Dayan Nessah

No. 7 – Cleveland State Vikings
- Position: Power forward
- League: Horizon League

Personal information
- Born: April 16, 2006 (age 20) Geneva, Switzerland
- Listed height: 6 ft 7 in (2.01 m)
- Listed weight: 210 lb (95 kg)

Career information
- High school: Lycée Français de Barcelone
- College: George Washington (2024–2025); Cleveland State (2025–present);

= Dayan Nessah =

Swiss basketball player

Dayan Nessah (born 16 April 2006) is a Swiss basketball player who plays as a forward for the Cleveland State University Vikings and formerly for the George Washington Revolutionaries men's basketball team and FC Barcelona Bàsquet. He has competed for Swtizerland at the 2025 FIBA Under-19 Basketball World Cup and the 2024 FIBA U18 EuroBasket Division B and was named to the FIBA Under-19 Basketball World Cup All-Tournament Second Team.
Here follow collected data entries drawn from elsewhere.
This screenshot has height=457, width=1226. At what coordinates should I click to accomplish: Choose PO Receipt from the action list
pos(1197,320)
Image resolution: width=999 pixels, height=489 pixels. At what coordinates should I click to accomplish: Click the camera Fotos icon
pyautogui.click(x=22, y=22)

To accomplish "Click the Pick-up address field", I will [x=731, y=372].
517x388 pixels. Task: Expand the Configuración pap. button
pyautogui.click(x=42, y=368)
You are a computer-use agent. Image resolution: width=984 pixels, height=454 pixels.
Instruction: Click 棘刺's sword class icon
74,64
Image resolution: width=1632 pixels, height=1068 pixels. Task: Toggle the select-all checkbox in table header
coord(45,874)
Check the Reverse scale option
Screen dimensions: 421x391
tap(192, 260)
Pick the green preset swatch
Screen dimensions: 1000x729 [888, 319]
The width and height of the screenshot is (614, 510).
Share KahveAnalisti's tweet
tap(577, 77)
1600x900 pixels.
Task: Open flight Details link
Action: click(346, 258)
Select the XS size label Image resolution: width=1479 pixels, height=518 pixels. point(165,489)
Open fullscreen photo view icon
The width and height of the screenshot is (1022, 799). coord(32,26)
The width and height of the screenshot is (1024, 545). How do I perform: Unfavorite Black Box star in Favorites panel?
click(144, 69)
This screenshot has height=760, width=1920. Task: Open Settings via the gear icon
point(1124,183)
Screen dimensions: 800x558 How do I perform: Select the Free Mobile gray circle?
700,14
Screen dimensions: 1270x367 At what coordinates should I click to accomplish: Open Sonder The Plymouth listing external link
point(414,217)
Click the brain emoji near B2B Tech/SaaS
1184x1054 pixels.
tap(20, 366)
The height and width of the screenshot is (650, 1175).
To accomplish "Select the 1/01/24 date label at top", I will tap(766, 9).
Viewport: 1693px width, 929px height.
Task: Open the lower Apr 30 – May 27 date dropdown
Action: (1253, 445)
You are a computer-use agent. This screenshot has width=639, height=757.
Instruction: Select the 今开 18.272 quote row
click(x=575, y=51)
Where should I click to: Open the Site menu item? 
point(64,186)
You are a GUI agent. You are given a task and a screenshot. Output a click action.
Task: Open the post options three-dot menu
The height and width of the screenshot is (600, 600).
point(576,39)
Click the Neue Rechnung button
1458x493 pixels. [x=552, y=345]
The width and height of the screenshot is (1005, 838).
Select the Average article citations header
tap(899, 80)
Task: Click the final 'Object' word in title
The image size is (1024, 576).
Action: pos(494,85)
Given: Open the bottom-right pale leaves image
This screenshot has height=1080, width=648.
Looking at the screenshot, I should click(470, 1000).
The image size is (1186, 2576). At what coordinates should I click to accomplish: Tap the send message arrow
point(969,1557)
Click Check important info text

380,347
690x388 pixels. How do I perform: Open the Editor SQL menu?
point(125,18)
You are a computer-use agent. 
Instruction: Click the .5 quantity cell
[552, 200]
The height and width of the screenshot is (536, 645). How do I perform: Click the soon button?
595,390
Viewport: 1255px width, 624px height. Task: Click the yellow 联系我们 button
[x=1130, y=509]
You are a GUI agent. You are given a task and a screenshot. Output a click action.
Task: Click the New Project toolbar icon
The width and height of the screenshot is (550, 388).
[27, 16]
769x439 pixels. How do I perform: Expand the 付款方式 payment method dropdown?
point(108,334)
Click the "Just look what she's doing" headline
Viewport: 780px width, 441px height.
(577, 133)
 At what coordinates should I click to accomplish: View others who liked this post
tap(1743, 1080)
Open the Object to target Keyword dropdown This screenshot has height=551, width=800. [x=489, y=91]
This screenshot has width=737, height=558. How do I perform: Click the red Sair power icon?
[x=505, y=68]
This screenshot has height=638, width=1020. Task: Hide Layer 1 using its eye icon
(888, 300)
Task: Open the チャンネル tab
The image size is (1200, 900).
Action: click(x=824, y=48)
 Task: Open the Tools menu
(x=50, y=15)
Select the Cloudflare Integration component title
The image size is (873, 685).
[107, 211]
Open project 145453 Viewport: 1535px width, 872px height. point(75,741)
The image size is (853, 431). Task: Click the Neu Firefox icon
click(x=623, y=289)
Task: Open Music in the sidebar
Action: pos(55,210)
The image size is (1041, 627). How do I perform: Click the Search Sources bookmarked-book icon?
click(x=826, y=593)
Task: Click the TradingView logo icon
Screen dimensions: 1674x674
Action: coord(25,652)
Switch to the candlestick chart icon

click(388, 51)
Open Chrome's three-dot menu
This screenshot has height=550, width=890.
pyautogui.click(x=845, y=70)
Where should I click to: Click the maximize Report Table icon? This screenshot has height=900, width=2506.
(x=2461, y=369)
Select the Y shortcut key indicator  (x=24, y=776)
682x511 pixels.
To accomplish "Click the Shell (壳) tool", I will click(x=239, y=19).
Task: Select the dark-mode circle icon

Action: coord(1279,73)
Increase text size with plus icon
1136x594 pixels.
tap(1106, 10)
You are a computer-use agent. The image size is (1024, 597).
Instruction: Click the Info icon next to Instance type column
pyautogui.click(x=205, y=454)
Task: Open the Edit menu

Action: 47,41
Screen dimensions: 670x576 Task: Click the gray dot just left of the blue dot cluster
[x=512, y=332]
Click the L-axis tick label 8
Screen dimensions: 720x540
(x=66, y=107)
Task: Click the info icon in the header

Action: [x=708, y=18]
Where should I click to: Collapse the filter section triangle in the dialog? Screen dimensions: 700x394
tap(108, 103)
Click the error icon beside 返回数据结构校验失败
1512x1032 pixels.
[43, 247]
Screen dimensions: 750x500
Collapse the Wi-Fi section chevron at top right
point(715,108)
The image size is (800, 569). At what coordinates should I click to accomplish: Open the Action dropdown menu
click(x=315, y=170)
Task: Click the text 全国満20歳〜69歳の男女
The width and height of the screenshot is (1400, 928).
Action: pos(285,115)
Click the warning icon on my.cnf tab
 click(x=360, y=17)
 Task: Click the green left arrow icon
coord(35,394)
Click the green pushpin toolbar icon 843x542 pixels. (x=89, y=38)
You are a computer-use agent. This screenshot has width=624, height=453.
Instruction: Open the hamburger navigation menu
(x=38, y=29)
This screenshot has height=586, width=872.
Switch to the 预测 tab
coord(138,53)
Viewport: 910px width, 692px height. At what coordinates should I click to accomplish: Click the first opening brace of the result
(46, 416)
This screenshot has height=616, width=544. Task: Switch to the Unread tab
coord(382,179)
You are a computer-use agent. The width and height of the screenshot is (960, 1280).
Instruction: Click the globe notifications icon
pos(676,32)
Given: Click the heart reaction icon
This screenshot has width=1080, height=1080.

He was born in Geneva, has Cameroonian ancestry, stands 6 ft 7 in (2.01 m) and weighs 200 lb (91 kg).

Nessah attended high school at Lycee Francais de Barcelone. He spent five seasons in the FC Barcelona Development program before moving to the United States in 2024. Nessah was ranked as the number 12 prospect in Europe and the top prospect from Switzerland in his recruiting class.